▶ Given request
Write out word for word the lines of the records from the line with "You are a computer-use" to the line with "Image resolution: width=764", including both of those lines, and leave out the pictures.

▶ Records for this task
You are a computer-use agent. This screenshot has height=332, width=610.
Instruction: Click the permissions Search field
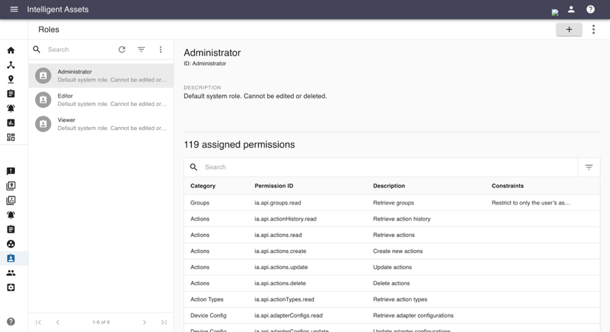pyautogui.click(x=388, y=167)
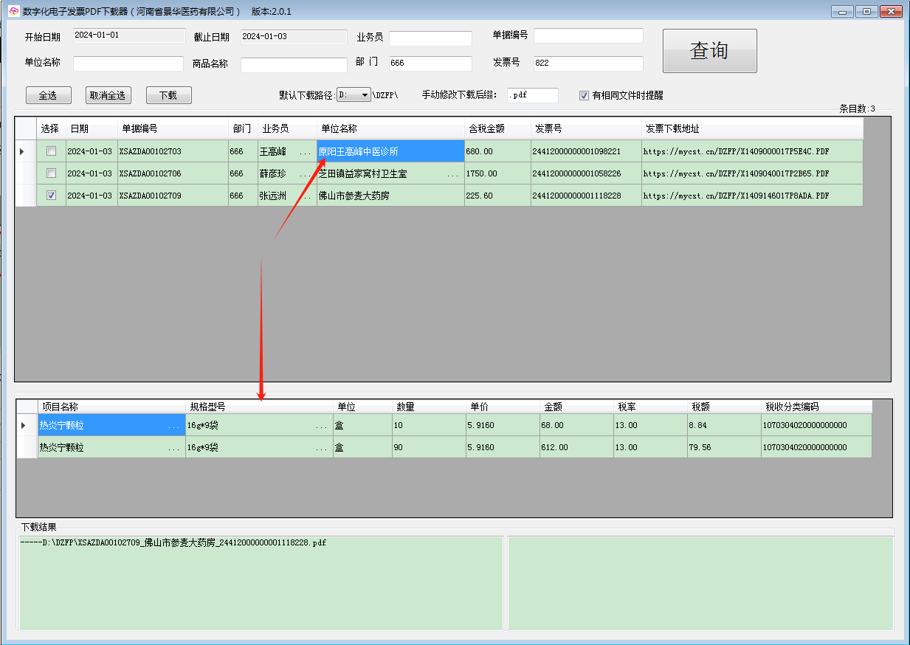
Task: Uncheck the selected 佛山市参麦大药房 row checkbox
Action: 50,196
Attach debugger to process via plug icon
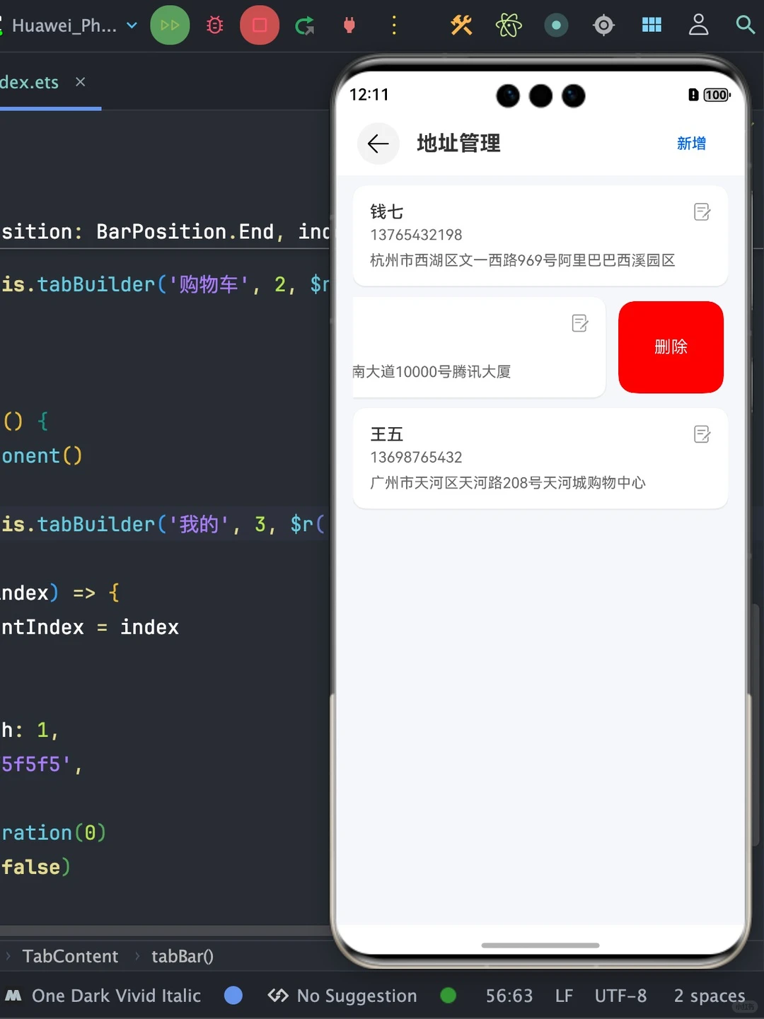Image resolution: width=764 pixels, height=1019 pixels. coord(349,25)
* * *
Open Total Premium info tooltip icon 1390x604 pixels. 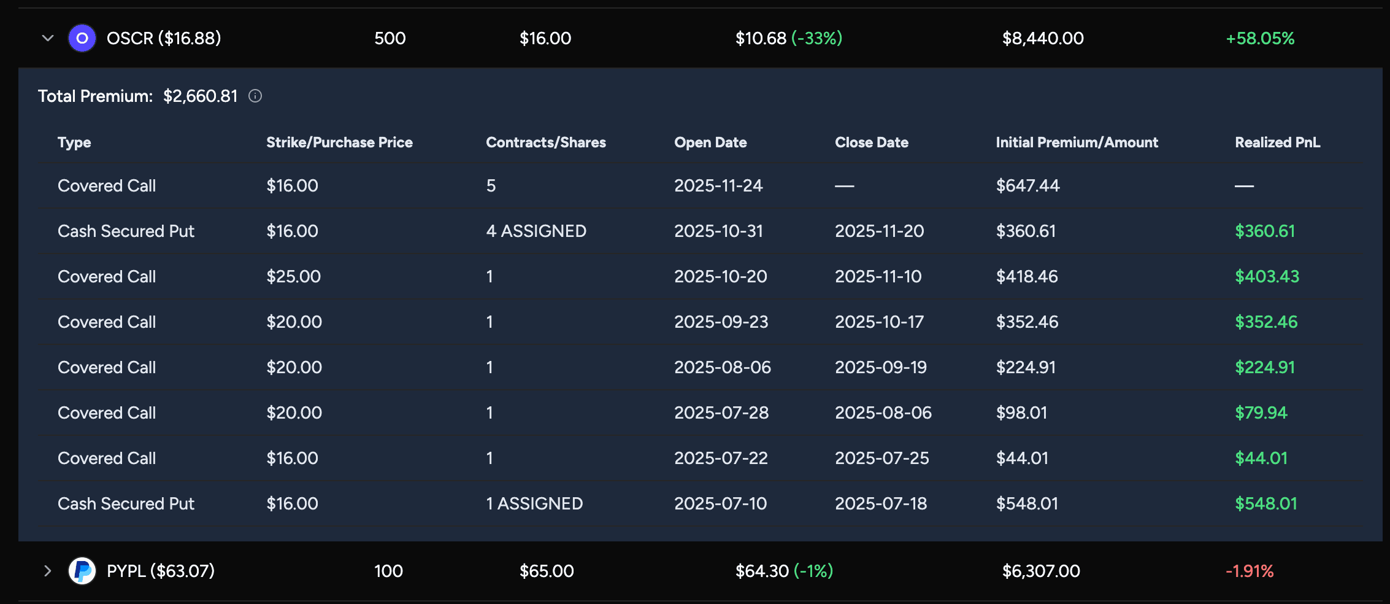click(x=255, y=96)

▶ Response to this exercise
You are a computer-use agent. This screenshot has height=332, width=610.
Instruction: Click the permissions Search field
pyautogui.click(x=388, y=167)
Task: Uncheck the selected 佛山市参麦大药房 row checkbox
Action: 50,196
Attach debugger to process via plug icon
Image resolution: width=764 pixels, height=1019 pixels. coord(349,25)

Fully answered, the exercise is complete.